::: SELECTED EXTRACT

9. What is the point of the teaching of Jesus?

wordamong us

A little boy was eating breakfast with his grandmother. When it came time to eat his toast, he refused to eat the crust. The grandmother pleaded, “If you eat your crust, it will make your hair curl.” The boy got big tears in his eyes, “But I don’t want curly hair. Please don’t make me eat my crust.”

1. Can you relate to the little boy?

2. What were some strategies used to convince you to eat certain foods when you were young?

Many have been persuaded to eat carrots for good eyesight or drink milk for strong bones. These comments are based on scientific research about nutrients found in food – far different from unfounded claims about bread crusts.

3. How does eating certain foods (such as caffeine or sugar) impact your behavior?

4. Does eating certain foods force you to act or not act certain ways?

In the Old Testament time many laws were developed concerning ritual purity, especially in regards to food. For many people, those rituals became an empty practice without any connection to God. For example, prophets such as Isaiah challenged people not to fast from food as they continued to treat other people unjustly. (Isaiah 58:5-9) Following God meant more than following rules about eating.

5. Does attending worship or taking communion automatically make you a good person?

6. What determines a “good” person?

7. What reaction do you have when you encounter an active member of a church who blatantly acts opposite of Christ? (Perhaps it is best not to say names.)

::::::

Please restate the study passage starting at "3. How does" and ending at "rules about eating.", changing "ritual purity" to "ceremonial cleanness". Rely on nothing but the study passage.

::: SUPPLIED INFORMATION

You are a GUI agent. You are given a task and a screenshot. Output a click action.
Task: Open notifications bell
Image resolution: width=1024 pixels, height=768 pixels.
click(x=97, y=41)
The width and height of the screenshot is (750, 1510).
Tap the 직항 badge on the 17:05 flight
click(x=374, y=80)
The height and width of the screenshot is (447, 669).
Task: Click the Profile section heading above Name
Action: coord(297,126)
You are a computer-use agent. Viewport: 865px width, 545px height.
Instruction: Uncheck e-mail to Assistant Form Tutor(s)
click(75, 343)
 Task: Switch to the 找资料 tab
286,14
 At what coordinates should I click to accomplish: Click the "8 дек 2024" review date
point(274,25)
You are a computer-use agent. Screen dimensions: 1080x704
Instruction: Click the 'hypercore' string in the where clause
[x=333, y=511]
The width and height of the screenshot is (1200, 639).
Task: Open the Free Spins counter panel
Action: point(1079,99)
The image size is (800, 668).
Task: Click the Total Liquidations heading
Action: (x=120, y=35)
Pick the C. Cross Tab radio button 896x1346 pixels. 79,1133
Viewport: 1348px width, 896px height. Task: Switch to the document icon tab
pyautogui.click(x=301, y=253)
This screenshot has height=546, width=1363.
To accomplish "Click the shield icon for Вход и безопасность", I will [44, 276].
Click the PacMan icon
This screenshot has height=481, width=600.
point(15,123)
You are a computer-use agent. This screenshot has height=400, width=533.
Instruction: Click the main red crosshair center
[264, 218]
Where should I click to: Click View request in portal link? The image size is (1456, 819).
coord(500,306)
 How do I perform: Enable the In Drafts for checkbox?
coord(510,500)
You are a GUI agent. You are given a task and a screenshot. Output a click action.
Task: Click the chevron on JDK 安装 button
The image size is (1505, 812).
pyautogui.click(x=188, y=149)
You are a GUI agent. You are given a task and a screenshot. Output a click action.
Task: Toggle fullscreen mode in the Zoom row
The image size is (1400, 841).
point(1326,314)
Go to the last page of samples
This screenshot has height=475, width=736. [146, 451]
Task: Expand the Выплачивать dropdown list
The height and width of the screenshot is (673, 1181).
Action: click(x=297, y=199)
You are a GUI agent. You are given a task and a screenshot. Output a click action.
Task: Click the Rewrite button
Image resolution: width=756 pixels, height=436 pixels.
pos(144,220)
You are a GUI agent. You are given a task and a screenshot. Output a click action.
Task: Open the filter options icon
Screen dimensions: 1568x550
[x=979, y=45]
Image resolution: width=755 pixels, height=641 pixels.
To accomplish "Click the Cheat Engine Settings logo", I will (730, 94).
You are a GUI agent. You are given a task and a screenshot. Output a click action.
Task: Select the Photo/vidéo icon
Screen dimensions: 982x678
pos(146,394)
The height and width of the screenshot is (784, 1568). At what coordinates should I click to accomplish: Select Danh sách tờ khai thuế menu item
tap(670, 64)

::::::

● **FULL OUTPUT**:
3. How does eating certain foods (such as caffeine or sugar) impact your behavior?

4. Does eating certain foods force you to act or not act certain ways?

In the Old Testament time many laws were developed concerning ceremonial cleanness, especially in regards to food. For many people, those rituals became an empty practice without any connection to God. For example, prophets such as Isaiah challenged people not to fast from food as they continued to treat other people unjustly. (Isaiah 58:5-9) Following God meant more than following rules about eating.